Julián

20:51

Julián iba manejando a toda velocidad en contravía por la 5ta avenida, eran aproximadamente las 4:30 am, se sentía sumamente ebrio,  nunca había notado lo brillantes que eran las luces de los postas y como se reflejaban en el asfalto mojado. Habían pequeños charcos en toda la avenida y le gustaba el sonido que hacían cuando pasaba sobre ellos a gran velocidad, le recordaban el sonido de las olas reventando en la playa de Chuao y lo mucho que extrañaba el azul del Caribe y a su madre despertándolo con una taza de cacao caliente que él mismo había sembrado con ella meses atrás.

Ahora estaba atrapado en este valle, a todos lados que miraba había una montaña que quería aplastarlo, pero en las únicas montañas en las que él quería sumergirse eran las grandes tetas de esa chama que había conocido en una fiesta horas antes.

Mientras que Julián la observaba con detenimiento pensaba que la pana era demasiado sifrinita, nunca se fijaría en un mamarracho como él con su cantadito malandro, había fumado y bebido demasiado, no podía dejar de mirarla, usaba unos shortcitos pequeñitos esos que muestran un poquito de nalgas y su piel se veía tan suave como las nubes.

En plena rumba se fue la luz, era época de racionamiento, mientras todos le gritaban mierdas al gobierno, Julián agarró a Clara desprevenida y le zampó un beso, apretó los ojos esperando una fuerte cachetada, pero le sorprendió sentir su lengua en la laringe, sentía como la chama le chupaba el alma en ese beso, él quería meterle mano y cuando lo intentó, la caraja se alejó. Me llamo Clara le dijo, soy Julián respondió él, con tono de bolsa. 

Clara eran tan blanca que podía seguir con su dedo el camino que tomaban la venas azules que recorrían su cuerpo, Julián pensaba que era como el sol de Chuao, porque así cerrara sus ojos sabía que estaba ahí.

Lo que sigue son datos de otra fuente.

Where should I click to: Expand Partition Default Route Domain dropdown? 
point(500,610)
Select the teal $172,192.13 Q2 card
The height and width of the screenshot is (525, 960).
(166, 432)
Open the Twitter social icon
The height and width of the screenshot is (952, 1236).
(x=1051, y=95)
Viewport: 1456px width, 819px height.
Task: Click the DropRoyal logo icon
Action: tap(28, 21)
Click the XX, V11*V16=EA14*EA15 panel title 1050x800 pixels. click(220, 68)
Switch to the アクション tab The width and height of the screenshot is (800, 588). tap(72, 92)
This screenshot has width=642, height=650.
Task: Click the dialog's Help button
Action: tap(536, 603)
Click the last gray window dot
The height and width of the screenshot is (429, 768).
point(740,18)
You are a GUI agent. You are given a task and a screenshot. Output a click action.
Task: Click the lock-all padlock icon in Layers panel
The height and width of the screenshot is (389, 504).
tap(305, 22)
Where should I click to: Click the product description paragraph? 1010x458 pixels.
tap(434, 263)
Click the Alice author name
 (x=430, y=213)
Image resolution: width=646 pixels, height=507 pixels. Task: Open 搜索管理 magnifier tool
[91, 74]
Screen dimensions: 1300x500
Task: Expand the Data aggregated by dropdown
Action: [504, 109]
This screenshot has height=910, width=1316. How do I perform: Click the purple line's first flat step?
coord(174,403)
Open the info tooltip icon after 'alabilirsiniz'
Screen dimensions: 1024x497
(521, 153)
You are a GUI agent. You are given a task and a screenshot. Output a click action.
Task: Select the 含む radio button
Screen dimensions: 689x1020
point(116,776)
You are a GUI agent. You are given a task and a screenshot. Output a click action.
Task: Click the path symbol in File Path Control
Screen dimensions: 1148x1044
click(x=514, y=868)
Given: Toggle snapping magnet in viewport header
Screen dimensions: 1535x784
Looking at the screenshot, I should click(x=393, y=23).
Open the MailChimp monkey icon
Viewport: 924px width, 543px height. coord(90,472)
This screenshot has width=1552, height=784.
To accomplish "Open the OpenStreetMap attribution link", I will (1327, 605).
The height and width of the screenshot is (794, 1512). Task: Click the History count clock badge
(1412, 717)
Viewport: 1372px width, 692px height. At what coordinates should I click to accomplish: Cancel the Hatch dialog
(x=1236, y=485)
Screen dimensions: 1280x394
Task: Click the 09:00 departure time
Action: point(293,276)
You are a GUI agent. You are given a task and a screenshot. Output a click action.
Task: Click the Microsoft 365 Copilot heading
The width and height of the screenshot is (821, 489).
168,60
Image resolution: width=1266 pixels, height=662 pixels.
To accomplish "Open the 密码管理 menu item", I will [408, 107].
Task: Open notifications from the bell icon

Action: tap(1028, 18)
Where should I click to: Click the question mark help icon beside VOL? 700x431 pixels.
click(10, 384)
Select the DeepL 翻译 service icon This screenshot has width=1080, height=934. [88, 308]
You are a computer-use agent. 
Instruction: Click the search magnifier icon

Cuando ella comenzó a vestirse él supo que no volvería a estar con ella y eso lo enloquecía, Clara no iba a querer ser novia de un mamarracho como él que resumía l felicidad en un poco de hierba y anís cartujo, pero ella estudiaba medicina, jugaba tenis los martes y jueves en el club, su papá era doctor y su madre abogado, su hermanito estudiaba en un preescolar donde le enseñan francés y esas porquerías. Él conocía todos sus movimientos y no soportaría volver a tenerla lejos, por eso la golpeó fuertemente y la metió en la cajuela del auto, manejaba tan rápido que se volcó, todo se puso negro.

Al despertar Julián estaba muy alterado, un hombre alto vestido de blanco lo toma del brazo y él comienza a golpearlo mientras grita –Vente pues, ¡Vamos a ver mamawebo! De pronto una mujer aparece en la habitación ¡CLARA! Grita emocionado, ella sonríe y le dice: 

-Julián, no puedes hacer estos desastres cada vez que tienes una pesadilla, eso te pasa por no tomar tus calmantes.

Día 3: Escribe un relato con el siguiente pedazo de diálogo o frase que escuches a alguien decir. Máx. 500 palabras.

Primera frase que escuché: ¡Vamos a ver mamawebo!